I have a char foo[SIZE]; //(string)

and have inputed it correctly using %s (as in it printfs the correct input), but now want to set it to lowercase. So I tried using

 if (isupper(*foo)) 
   *foo=tolower(*foo); 

ie when I do:

printf("%s" foo); //I get the same text with upper case

The text does not seem to change. Thank you.

Answer

Jerry Coffin picture Jerry Coffin · Jun 4, 2013

foo isn't a pointer, so you don't want to use it as one. You also don't have to check whether a character is an upper-case letter before using tolower -- it converts upper to lower case, and leaves other characters unchanged.

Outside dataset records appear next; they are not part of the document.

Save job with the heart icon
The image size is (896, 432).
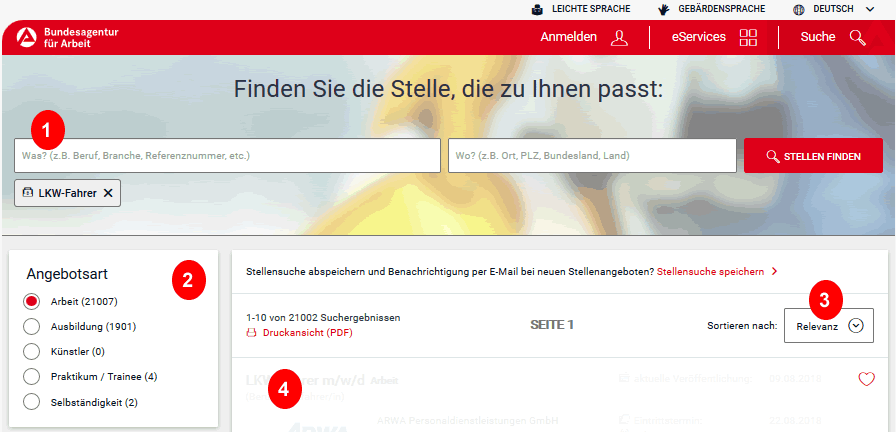tap(866, 379)
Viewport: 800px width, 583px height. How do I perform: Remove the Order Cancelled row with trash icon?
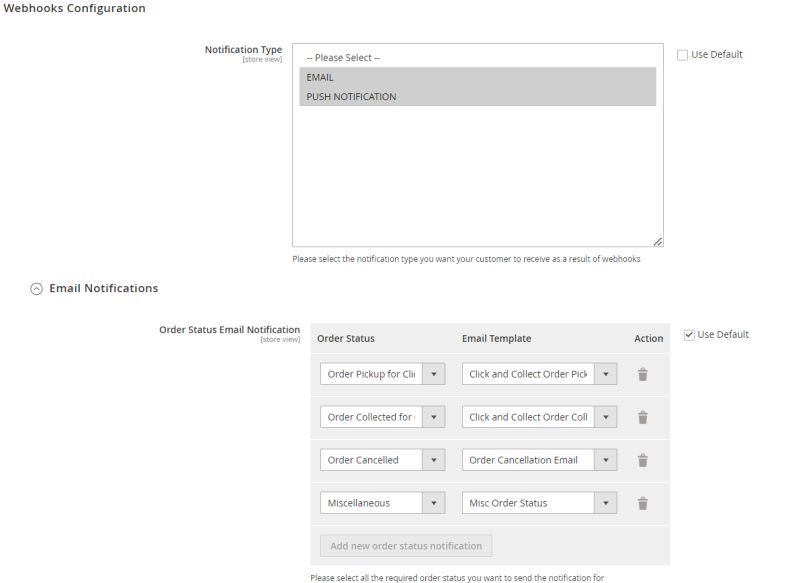tap(642, 460)
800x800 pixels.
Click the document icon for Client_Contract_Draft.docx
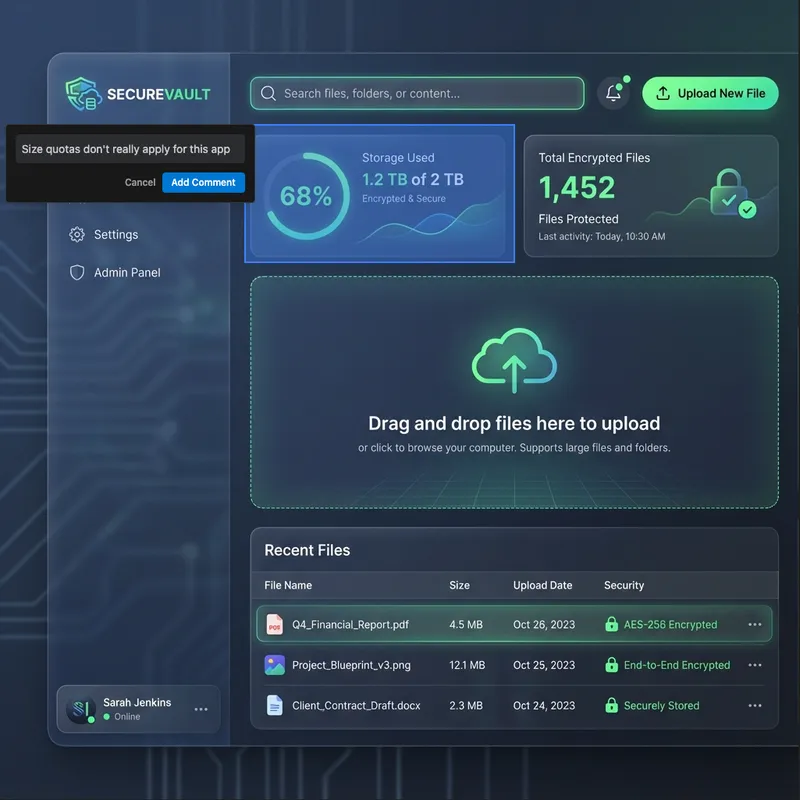[x=274, y=706]
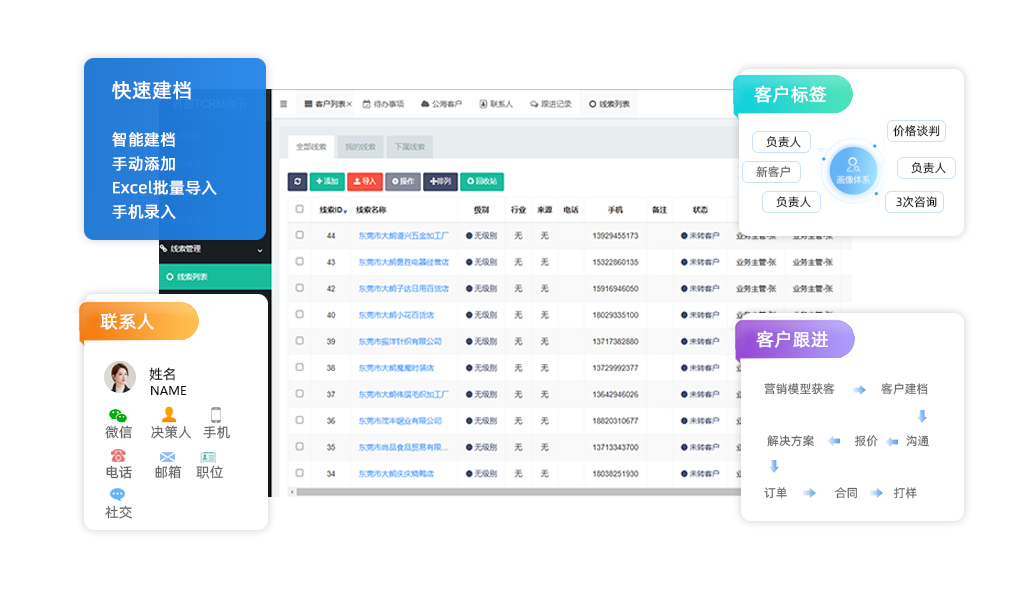Close the 客户列表 tab with its X
This screenshot has width=1034, height=599.
[349, 104]
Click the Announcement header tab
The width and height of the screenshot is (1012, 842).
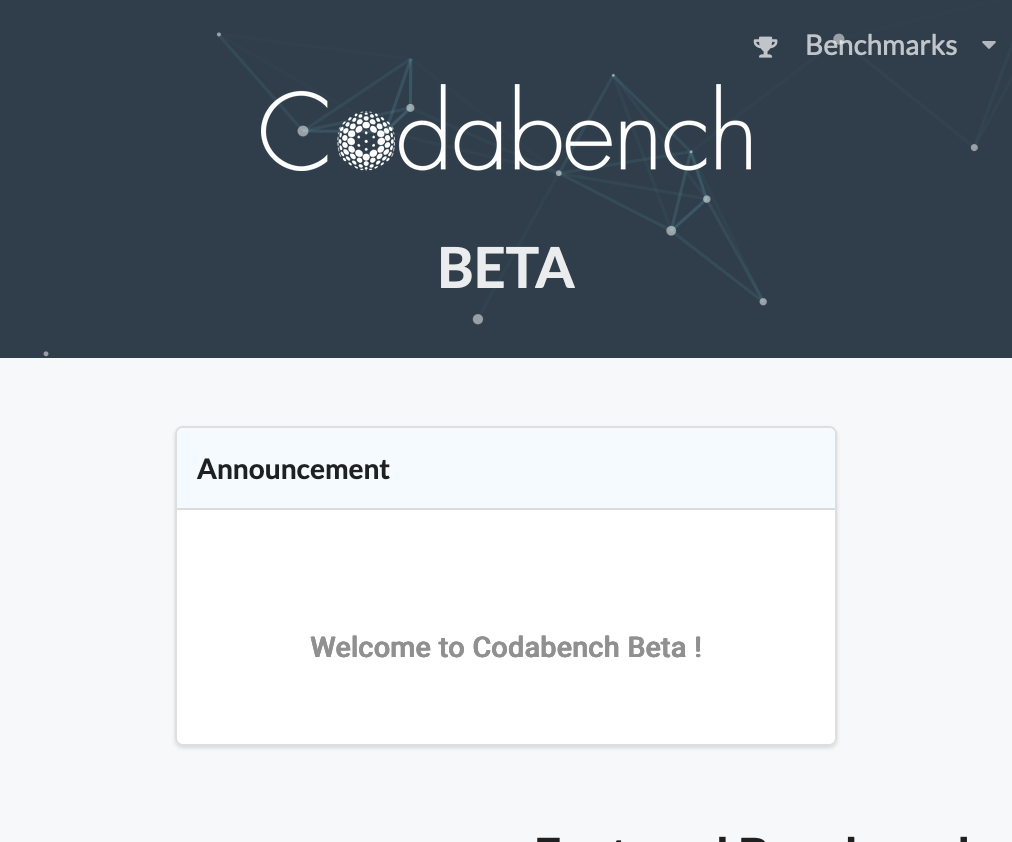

You probably want something like:

for (i=0; foo[i]; i++)
    foo[i] = tolower((unsigned char)foo[i]);

Note that when you call tolower (and toupper, isalpha, etc.) you really need to cast your input to unsigned char. Otherwise, many (most?) characters outside the basic English/ASCII character set will frequently lead to undefined behavior (e.g., in a typical case, most accented characters will show up as negative numbers).

As an aside, when you're reading the string, you don't want to use scanf with %s -- you always want to specify the string length, something like: scanf("%19s", foo);, assuming SIZE == 20 (i.e., you want to specify one less than the size. Alternatively, you could use fgets, like fgets(foo, 20, infile);. Note that with fgets, you specify the size of the buffer, not one less like you do with scanf (and company like fscanf).